WORK TO COMPLETE: Render every one of the records below as a Markdown table with the columns "No." and "Record", one row per line, numbered in order and skipping blank lines.

DATASET ROWS:
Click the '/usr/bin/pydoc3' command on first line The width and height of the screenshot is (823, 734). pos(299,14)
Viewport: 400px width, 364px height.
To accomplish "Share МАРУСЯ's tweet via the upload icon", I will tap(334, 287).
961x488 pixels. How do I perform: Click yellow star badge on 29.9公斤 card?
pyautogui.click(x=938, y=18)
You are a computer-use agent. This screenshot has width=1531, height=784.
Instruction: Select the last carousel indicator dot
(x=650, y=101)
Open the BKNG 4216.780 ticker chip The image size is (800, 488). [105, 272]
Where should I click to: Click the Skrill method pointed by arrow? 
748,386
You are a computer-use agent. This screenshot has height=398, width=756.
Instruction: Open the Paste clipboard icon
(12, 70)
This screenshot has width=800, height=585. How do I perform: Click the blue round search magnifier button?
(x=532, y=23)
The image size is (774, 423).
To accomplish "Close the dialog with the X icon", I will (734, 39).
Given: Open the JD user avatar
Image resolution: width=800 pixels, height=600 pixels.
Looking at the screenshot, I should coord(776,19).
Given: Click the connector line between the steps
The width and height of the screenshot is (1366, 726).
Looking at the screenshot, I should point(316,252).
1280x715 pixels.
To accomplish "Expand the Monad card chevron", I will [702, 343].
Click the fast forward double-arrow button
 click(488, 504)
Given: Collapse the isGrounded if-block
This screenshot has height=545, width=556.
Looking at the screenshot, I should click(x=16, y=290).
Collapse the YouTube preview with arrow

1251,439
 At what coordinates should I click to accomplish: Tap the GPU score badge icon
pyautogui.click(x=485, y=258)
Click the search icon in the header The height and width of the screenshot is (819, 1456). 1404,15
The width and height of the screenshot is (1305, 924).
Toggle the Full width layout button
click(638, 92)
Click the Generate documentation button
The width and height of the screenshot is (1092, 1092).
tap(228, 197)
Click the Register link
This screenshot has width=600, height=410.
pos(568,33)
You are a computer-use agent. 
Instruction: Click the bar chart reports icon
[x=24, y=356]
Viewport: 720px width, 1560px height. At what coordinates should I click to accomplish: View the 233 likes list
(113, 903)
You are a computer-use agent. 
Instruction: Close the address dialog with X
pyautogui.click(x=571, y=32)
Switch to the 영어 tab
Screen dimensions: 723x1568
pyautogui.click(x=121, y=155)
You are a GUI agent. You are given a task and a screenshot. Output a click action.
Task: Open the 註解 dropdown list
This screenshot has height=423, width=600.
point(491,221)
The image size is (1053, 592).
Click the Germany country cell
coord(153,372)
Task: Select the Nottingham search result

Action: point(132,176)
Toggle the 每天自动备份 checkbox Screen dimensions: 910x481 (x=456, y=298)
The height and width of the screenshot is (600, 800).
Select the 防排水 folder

WRITTEN REPLY:
| No. | Record |
|---|---|
| 1 | Click the '/usr/bin/pydoc3' command on first line The width and height of the screenshot is (823, 734). pos(299,14) |
| 2 | Viewport: 400px width, 364px height. |
| 3 | To accomplish "Share МАРУСЯ's tweet via the upload icon", I will tap(334, 287). |
| 4 | 961x488 pixels. How do I perform: Click yellow star badge on 29.9公斤 card? |
| 5 | pyautogui.click(x=938, y=18) |
| 6 | You are a computer-use agent. This screenshot has width=1531, height=784. |
| 7 | Instruction: Select the last carousel indicator dot |
| 8 | (x=650, y=101) |
| 9 | Open the BKNG 4216.780 ticker chip The image size is (800, 488). [105, 272] |
| 10 | Where should I click to: Click the Skrill method pointed by arrow?  |
| 11 | 748,386 |
| 12 | You are a computer-use agent. This screenshot has height=398, width=756. |
| 13 | Instruction: Open the Paste clipboard icon |
| 14 | (12, 70) |
| 15 | This screenshot has width=800, height=585. How do I perform: Click the blue round search magnifier button? |
| 16 | (x=532, y=23) |
| 17 | The image size is (774, 423). |
| 18 | To accomplish "Close the dialog with the X icon", I will (734, 39). |
| 19 | Given: Open the JD user avatar |
| 20 | Image resolution: width=800 pixels, height=600 pixels. |
| 21 | Looking at the screenshot, I should coord(776,19). |
| 22 | Given: Click the connector line between the steps |
| 23 | The width and height of the screenshot is (1366, 726). |
| 24 | Looking at the screenshot, I should point(316,252). |
| 25 | 1280x715 pixels. |
| 26 | To accomplish "Expand the Monad card chevron", I will [702, 343]. |
| 27 | Click the fast forward double-arrow button |
| 28 |  click(488, 504) |
| 29 | Given: Collapse the isGrounded if-block |
| 30 | This screenshot has height=545, width=556. |
| 31 | Looking at the screenshot, I should click(x=16, y=290). |
| 32 | Collapse the YouTube preview with arrow |
| 33 | 1251,439 |
| 34 |  At what coordinates should I click to accomplish: Tap the GPU score badge icon |
| 35 | pyautogui.click(x=485, y=258) |
| 36 | Click the search icon in the header The height and width of the screenshot is (819, 1456). 1404,15 |
| 37 | The width and height of the screenshot is (1305, 924). |
| 38 | Toggle the Full width layout button |
| 39 | click(638, 92) |
| 40 | Click the Generate documentation button |
| 41 | The width and height of the screenshot is (1092, 1092). |
| 42 | tap(228, 197) |
| 43 | Click the Register link |
| 44 | This screenshot has width=600, height=410. |
| 45 | pos(568,33) |
| 46 | You are a computer-use agent.  |
| 47 | Instruction: Click the bar chart reports icon |
| 48 | [x=24, y=356] |
| 49 | Viewport: 720px width, 1560px height. At what coordinates should I click to accomplish: View the 233 likes list |
| 50 | (113, 903) |
| 51 | You are a computer-use agent.  |
| 52 | Instruction: Close the address dialog with X |
| 53 | pyautogui.click(x=571, y=32) |
| 54 | Switch to the 영어 tab |
| 55 | Screen dimensions: 723x1568 |
| 56 | pyautogui.click(x=121, y=155) |
| 57 | You are a GUI agent. You are given a task and a screenshot. Output a click action. |
| 58 | Task: Open the 註解 dropdown list |
| 59 | This screenshot has height=423, width=600. |
| 60 | point(491,221) |
| 61 | The image size is (1053, 592). |
| 62 | Click the Germany country cell |
| 63 | coord(153,372) |
| 64 | Task: Select the Nottingham search result |
| 65 | Action: point(132,176) |
| 66 | Toggle the 每天自动备份 checkbox Screen dimensions: 910x481 (x=456, y=298) |
| 67 | The height and width of the screenshot is (600, 800). |
| 68 | Select the 防排水 folder |